= What is being asked =
"Given: Select the 突击车-战痕 skin card" appears in one line of the records below. Output that line and each one after it, exactly, through the last line.

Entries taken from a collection

┏━━

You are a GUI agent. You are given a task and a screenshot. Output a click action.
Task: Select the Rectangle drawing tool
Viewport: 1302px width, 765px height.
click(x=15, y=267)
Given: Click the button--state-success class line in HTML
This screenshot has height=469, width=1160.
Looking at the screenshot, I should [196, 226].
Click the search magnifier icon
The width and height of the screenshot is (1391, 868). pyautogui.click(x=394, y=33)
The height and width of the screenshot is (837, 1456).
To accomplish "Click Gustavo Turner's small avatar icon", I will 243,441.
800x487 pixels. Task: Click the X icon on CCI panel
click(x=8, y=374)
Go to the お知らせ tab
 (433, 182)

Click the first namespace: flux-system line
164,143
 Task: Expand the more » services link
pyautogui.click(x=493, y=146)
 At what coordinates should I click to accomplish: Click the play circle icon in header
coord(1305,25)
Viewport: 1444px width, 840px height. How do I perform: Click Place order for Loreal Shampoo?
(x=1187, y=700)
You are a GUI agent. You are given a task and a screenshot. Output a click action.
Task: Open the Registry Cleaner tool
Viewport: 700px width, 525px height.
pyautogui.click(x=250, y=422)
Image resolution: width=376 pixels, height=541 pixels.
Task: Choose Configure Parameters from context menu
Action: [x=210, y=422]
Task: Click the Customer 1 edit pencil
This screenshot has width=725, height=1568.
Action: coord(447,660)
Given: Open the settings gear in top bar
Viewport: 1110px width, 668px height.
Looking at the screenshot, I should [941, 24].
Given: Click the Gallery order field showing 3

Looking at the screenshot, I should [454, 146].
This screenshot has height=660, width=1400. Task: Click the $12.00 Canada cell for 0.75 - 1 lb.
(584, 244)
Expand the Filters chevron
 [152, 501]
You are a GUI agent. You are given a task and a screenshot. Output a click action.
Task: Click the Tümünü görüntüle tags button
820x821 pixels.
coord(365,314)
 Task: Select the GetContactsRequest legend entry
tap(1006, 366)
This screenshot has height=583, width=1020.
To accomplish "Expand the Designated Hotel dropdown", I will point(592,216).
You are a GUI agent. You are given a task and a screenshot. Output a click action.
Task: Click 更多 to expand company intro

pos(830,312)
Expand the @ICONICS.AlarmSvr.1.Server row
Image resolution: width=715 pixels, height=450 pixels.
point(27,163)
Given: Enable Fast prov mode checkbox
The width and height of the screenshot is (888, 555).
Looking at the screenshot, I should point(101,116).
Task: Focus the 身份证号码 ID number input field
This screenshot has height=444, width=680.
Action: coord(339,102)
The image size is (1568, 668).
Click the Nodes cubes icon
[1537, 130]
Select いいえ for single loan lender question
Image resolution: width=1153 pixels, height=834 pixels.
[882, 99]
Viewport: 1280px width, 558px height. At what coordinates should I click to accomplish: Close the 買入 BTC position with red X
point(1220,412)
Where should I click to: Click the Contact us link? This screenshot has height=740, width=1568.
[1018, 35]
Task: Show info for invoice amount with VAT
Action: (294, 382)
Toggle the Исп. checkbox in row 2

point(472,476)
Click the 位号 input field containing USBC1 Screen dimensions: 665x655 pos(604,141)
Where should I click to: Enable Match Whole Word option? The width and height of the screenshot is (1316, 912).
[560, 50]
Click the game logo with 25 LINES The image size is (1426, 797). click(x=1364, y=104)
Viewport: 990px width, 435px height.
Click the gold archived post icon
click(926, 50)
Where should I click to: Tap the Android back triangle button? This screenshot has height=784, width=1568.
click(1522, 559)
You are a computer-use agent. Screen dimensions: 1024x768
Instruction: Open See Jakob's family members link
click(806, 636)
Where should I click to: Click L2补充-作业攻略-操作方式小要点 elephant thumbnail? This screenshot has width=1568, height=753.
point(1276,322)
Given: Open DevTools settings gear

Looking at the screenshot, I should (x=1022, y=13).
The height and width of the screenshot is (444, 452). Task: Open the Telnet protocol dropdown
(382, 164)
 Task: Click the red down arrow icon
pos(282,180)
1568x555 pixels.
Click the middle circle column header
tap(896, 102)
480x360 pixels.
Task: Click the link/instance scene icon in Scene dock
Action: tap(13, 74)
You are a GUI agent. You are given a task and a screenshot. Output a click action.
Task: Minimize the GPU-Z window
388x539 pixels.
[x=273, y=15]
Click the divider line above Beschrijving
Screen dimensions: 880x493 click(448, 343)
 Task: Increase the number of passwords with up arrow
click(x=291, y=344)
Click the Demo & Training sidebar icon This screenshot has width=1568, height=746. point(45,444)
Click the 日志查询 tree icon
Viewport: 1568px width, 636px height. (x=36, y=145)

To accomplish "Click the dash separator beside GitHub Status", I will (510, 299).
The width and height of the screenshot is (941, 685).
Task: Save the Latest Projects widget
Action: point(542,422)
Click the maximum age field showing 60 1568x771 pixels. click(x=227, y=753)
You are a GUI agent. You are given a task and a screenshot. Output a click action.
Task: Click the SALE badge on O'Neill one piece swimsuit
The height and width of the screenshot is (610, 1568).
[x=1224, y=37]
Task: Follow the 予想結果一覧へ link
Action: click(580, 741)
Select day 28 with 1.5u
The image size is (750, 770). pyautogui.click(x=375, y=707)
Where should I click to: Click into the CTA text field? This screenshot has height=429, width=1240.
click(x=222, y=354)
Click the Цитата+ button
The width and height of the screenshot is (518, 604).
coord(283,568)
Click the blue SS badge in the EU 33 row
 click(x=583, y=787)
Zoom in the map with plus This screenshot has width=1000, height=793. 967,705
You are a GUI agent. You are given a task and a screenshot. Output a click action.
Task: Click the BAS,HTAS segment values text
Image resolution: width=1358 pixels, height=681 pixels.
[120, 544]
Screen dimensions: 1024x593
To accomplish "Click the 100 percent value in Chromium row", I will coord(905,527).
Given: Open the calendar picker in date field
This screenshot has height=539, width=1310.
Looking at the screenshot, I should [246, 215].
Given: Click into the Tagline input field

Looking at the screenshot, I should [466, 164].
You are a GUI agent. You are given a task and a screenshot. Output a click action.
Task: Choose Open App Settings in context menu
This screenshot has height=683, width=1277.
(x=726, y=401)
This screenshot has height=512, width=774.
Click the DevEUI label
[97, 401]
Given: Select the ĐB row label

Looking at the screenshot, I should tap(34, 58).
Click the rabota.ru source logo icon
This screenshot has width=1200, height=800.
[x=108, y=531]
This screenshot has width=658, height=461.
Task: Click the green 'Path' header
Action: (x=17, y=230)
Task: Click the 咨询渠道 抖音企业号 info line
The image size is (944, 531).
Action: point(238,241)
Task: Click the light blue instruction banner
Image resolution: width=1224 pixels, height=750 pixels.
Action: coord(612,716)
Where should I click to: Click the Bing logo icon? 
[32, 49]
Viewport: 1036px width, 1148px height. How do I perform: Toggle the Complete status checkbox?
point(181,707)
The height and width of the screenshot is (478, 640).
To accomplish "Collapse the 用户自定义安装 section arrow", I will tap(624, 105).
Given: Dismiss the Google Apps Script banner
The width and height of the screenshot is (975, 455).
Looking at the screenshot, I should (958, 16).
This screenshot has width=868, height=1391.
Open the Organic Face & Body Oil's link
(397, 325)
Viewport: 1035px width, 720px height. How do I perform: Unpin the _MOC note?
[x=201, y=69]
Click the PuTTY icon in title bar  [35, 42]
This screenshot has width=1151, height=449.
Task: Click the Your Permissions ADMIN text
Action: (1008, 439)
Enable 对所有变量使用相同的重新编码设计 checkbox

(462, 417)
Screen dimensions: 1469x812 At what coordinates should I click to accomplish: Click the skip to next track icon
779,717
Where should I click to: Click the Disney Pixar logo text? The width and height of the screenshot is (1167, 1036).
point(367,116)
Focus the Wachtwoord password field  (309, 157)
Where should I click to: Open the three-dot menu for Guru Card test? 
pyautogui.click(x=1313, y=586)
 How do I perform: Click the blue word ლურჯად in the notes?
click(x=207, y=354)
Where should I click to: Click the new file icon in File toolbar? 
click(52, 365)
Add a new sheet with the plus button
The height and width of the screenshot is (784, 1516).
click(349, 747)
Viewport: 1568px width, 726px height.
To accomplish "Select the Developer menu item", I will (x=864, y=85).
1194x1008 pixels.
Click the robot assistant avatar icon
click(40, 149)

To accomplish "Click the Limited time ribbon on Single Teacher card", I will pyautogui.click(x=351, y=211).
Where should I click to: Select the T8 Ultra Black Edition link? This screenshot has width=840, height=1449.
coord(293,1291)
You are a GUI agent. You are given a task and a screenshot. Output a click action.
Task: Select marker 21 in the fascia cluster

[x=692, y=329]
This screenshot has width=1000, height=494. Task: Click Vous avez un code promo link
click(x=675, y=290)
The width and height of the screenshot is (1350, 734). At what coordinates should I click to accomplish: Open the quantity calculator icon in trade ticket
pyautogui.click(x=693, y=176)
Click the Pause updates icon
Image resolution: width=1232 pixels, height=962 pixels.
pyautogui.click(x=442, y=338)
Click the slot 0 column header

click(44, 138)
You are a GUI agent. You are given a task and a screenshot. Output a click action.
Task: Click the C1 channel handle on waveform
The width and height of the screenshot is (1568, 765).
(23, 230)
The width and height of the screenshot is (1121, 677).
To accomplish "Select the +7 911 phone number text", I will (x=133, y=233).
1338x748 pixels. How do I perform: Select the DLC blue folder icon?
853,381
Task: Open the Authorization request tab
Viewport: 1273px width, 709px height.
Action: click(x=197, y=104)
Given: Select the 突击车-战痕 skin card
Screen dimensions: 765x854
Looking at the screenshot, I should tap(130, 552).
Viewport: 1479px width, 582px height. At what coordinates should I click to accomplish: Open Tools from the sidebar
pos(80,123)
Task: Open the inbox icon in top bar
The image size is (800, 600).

┗━━

= Response =
Given: Select the 突击车-战痕 skin card
Screen dimensions: 765x854
Looking at the screenshot, I should tap(130, 552).
Viewport: 1479px width, 582px height. At what coordinates should I click to accomplish: Open Tools from the sidebar
pos(80,123)
Task: Open the inbox icon in top bar
The image size is (800, 600).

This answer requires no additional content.